[Stored data]
--
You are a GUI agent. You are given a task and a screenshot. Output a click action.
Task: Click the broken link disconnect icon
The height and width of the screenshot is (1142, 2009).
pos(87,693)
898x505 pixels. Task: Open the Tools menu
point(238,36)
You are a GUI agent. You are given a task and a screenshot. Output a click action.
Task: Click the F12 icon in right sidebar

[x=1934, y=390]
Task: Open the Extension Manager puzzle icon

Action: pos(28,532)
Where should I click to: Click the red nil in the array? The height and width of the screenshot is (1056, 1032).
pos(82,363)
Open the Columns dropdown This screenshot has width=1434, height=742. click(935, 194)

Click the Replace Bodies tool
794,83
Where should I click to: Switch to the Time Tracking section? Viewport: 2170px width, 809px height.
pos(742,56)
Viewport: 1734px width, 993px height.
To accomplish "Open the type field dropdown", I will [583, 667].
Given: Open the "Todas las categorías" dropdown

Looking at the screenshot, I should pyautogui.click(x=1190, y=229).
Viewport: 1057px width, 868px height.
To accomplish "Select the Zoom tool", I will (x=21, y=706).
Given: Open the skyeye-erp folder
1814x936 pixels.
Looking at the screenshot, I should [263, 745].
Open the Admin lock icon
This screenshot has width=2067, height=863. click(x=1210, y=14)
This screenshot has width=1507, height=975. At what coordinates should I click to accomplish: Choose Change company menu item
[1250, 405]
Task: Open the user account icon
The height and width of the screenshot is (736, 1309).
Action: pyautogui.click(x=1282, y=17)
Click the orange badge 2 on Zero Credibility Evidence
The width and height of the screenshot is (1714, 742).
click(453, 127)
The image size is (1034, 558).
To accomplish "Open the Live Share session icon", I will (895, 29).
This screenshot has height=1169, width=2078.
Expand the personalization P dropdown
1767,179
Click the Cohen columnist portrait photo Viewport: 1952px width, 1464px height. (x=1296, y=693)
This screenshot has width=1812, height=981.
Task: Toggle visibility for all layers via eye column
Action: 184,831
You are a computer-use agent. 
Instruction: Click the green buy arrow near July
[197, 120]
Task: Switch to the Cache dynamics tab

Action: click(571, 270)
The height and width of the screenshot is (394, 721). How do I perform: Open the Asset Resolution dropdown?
--
Work required:
The result consists of the line with "Task: Switch to the Cache dynamics tab" through the last line of the entries above, repeated exactly and with nothing else.

Response area:
Task: Switch to the Cache dynamics tab

Action: click(571, 270)
The height and width of the screenshot is (394, 721). How do I perform: Open the Asset Resolution dropdown?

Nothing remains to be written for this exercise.